Page extract:
>>>
My mother is aged 90 and has been widowed for 3 years. She lives next door to me and we have been very close and my partner and me have done a lot for her. Over the past year she has become very forgetful and it has become very difficult to help her out with her garden, bills, shopping, entertainment and safety as well look after my and my partner's home.
I have been pushing for mum to see her GP which she did in the end and has been to the memory clinic and it looks like she has a diagnosis. Mum has been extremely hostile to me since I have spoken to her GP and she blames me for her getting involved with the doctors. Mum wants just to be left alone and she thinks she is perfectly capable of looking after herself. She is very thin and does not eat much. I used to take her shopping but that got very stressful and mum will not entertain me getting her shopping online. It is a long story that has been going on for about a year. Mum's GP has been excellent and has really pushed for a diagnosis. I have a brother who lives 50 miles away who visits every few months and does what he can. We have a lasting power of attorney but Mum refuses us access to her money to pay for the garden to be maintained or to pay for her food. At the moment Mum walks along a busy road to the local shop to buy milk and bread but there is nothing nutritional in her fridge.
My brother are on different ends of the spectrum where Mum's care is concerned. He is of a liberal nature and is childless. He is a great believer that people should be allowed to do what they want in life. He accepts that Mum has a disease of the brain but says that if Mum does not accept our help then so be it. He believes that we should offer to intervene but if Mum refuses then we should accept that, one day she will have a fall, stroke or heart attack and will end up in hospital. I, on the other think that we should be more forceful because Mum is not in full charge of her faculties and that we should intervene. Mum is terrified of being taken into care and is fiercely hanging on to her independence although she can see her deficits are increasing month by month.
Mum is due to go for a MRI scan but is really reluctant to go and she will get her results of her assessment. We will then know at stage she is at.
I am due to speak to mum's GP this week to be given the diagnosis, even though mum has it clear that she does not want me involved in any way with her medical visits. As I have said she has been very hostile towards me and will not accept there is anything wrong and because I have intefered in her life by going behind her back to her GP. I had no choice because I love her and worry about her very much. It has been a strain because I live next door and I am the first person she goes to when things go wrong but I do my best.
<<<
Data listing:
>>>
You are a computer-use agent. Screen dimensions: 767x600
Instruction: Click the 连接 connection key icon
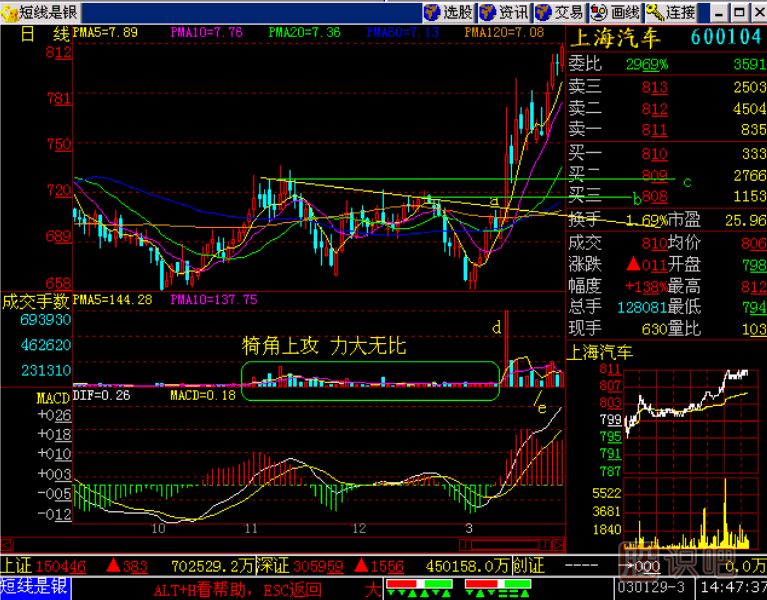[671, 12]
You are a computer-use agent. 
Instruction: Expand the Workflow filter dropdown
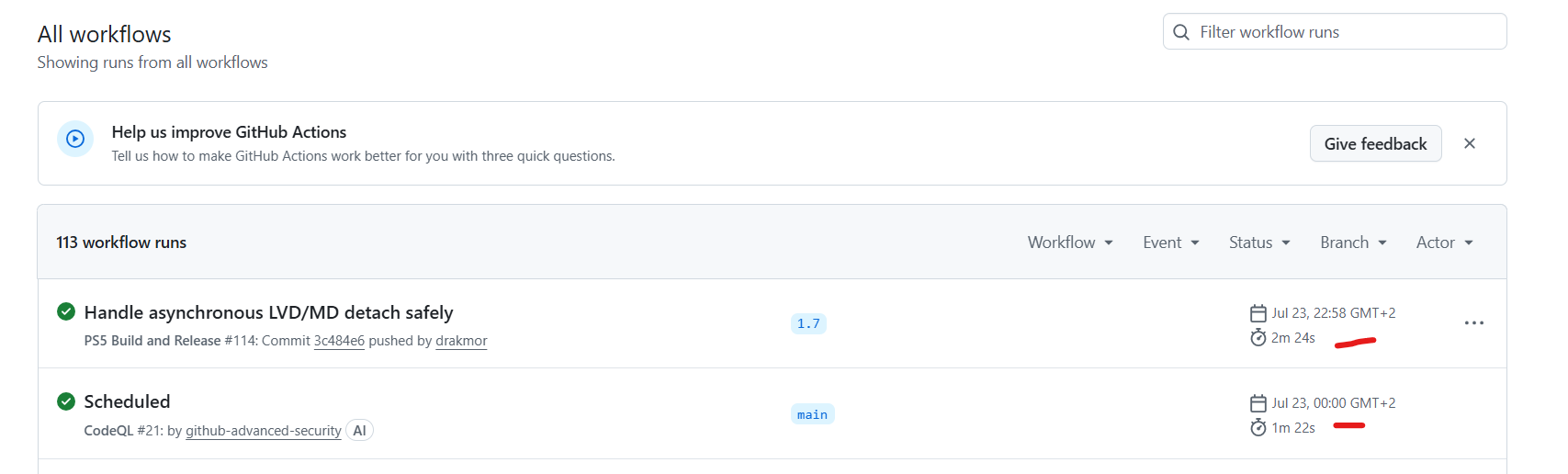tap(1070, 243)
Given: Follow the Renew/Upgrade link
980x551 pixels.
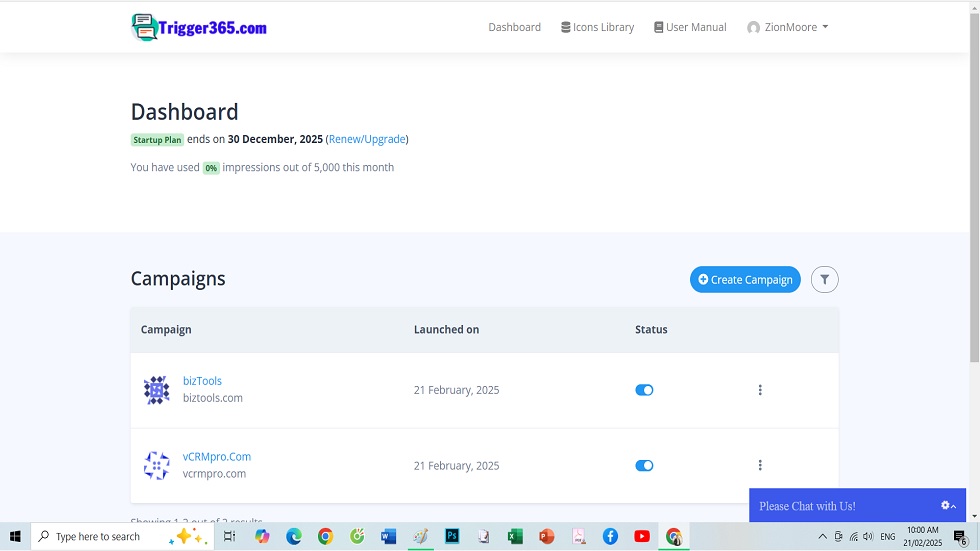Looking at the screenshot, I should (x=367, y=139).
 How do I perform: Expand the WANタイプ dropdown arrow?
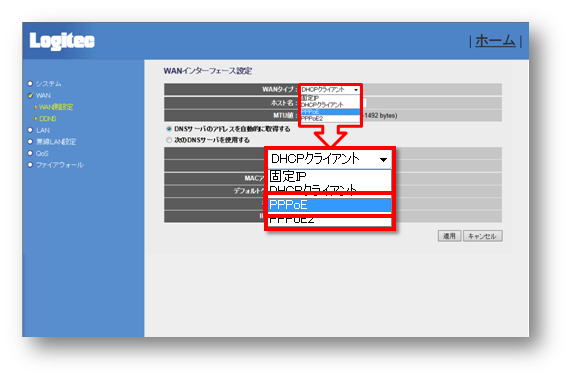coord(356,90)
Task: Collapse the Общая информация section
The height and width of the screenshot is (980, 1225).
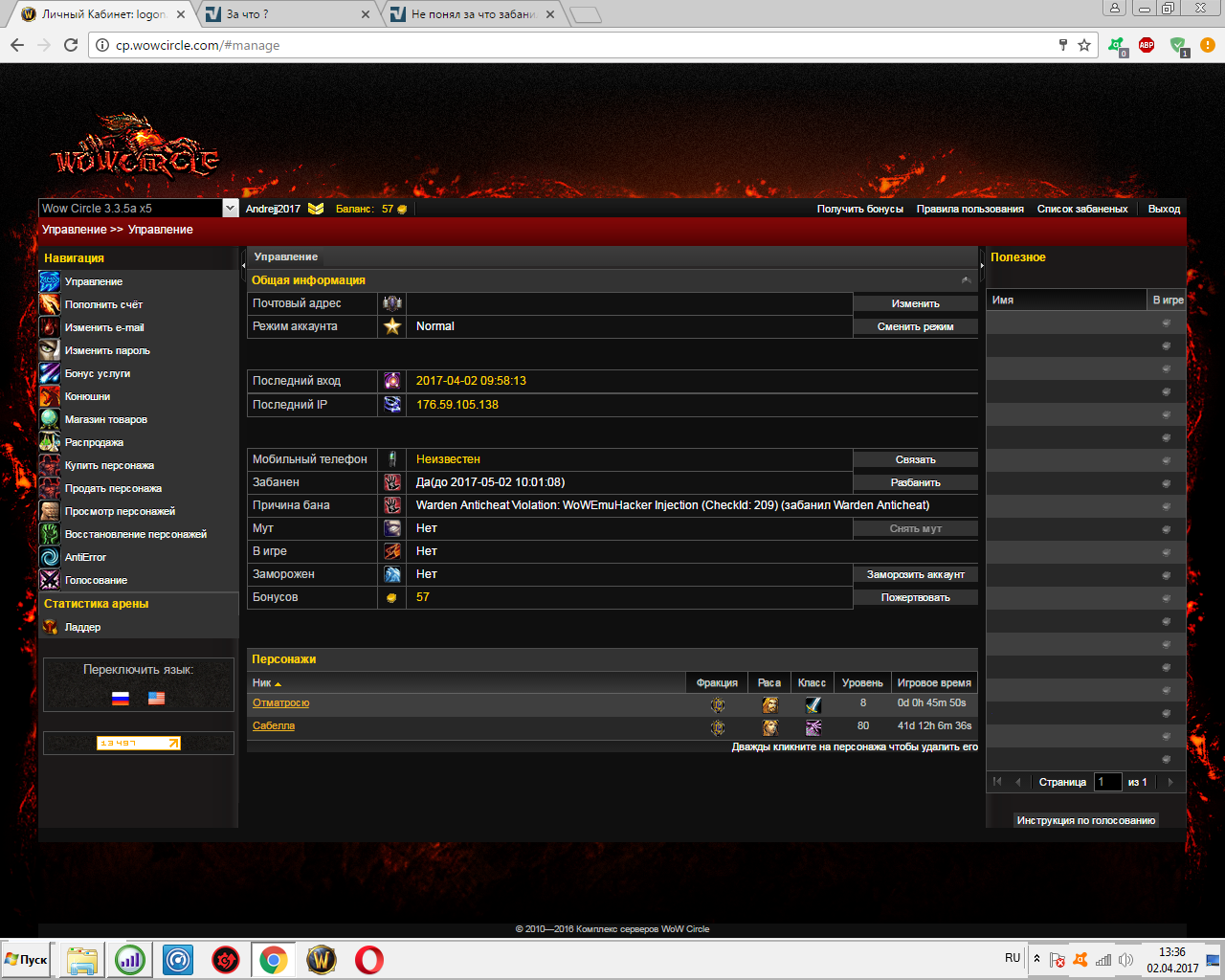Action: tap(966, 280)

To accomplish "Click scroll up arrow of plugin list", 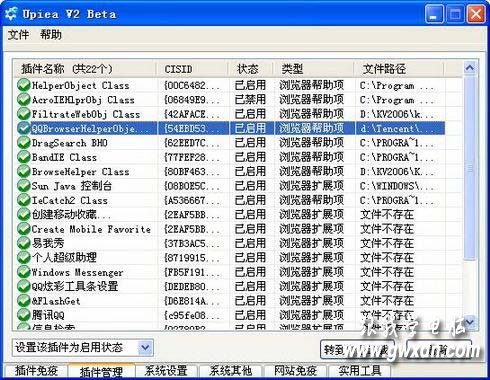I will click(470, 68).
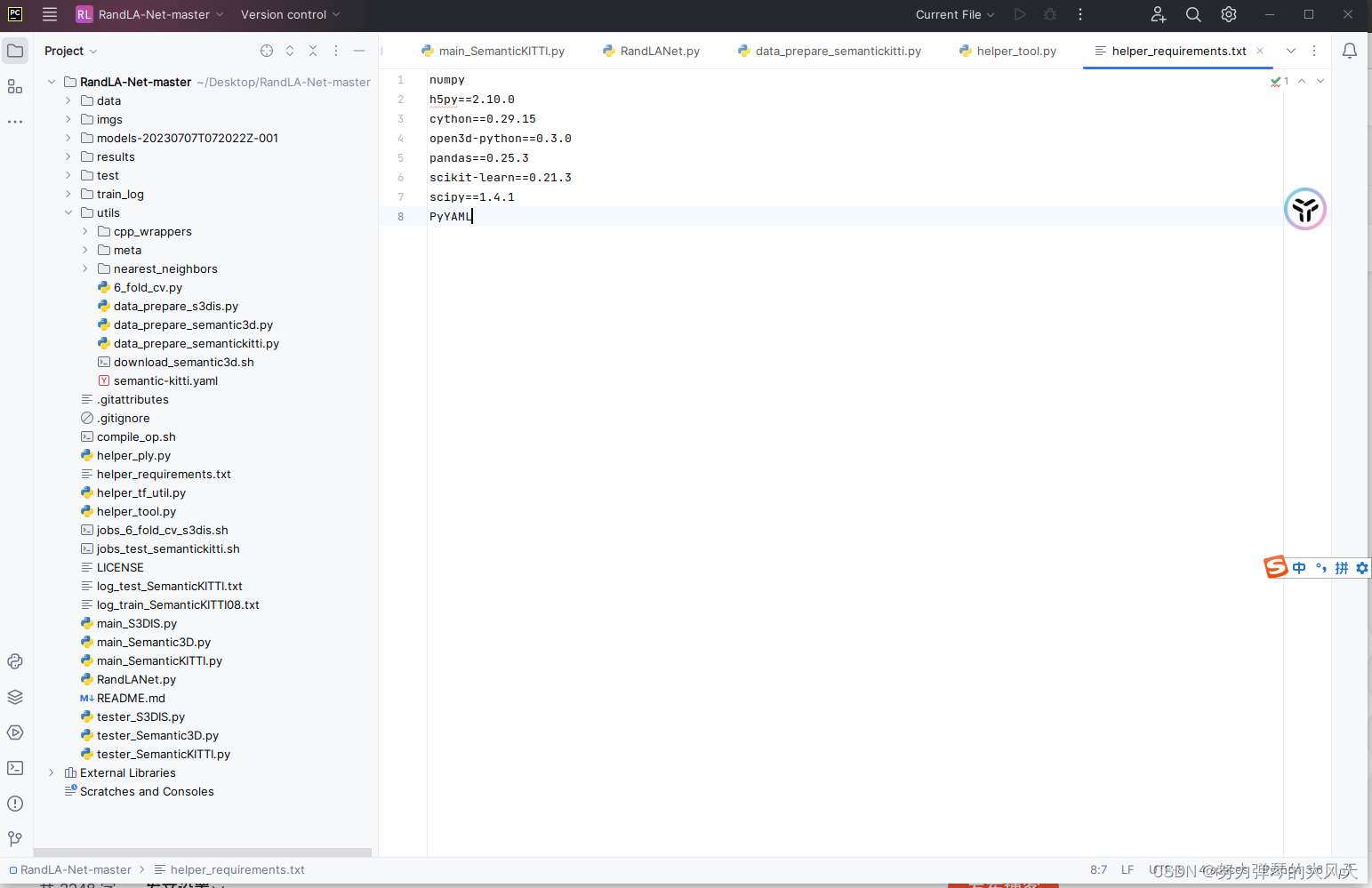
<<<
Exercises to complete:
- A) Decide whether each of the following statements agrees with the account of the mother's memory problems, answering yes or no and quoting the words of the account that settle the matter: (i) the narrator's brother lives 50 miles away and visits every few months; (ii) the mother has agreed to have her shopping ordered online; (iii) the family holds a lasting power of attorney.
- B) Carry the account of the mother's memory problems forward from its final sentence.

Answers per task:
- A)
(i) Yes: "I have a brother who lives 50 miles away who visits every few months and does what he can."
(ii) No: "mum will not entertain me getting her shopping online."
(iii) Yes: "We have a lasting power of attorney"

- B)
I am retired now and my children are off hand. I am going to be moving abroad next June to Spain to do some voluntary work. I have mentioned this to my brother and he refused point blank to move back where we live as he sees it as a backward step. He is happy for me to move away though. I think we both think Mum will be in care by then.
It is what to do in the meantime. We do have the option of contacting Social Care to get Mum assessed to see if she is a risk to herself but my brother will not condone this because he feels that we 'are ratting on Mum'. He says that if I go down that road he will not support me.
The GP will give me Mum's diagnosis but as I understand it it will be up to Mum to agree to accept outside help which she would have pay for.
There is the option that Mum moves in with me but she has made it clear that she wants to stay where she is and I am moving abroad next year. My brother has not made an offer of help or support in that direction. Both my brother and me agree that we try as long as possible to keep mum where she but this is looking increasingly unlikely if Mum refuses to co-operate with us so we can help her make her life easier. At the moment she struggles up to the shop to get her milk and bread, does her washing (badly) and her bungalow is not very clean.
Has anybody been through this?
Any comments, advice would be much appreciated.
I am doing everything I can to look after mum, as much as she will let me but I am very worried about what will happen to her when I go on holiday in November for 3 weeks. I feel incredibly guilty that I can't do any more than do for her now and worry what will happen when I move abroad next year.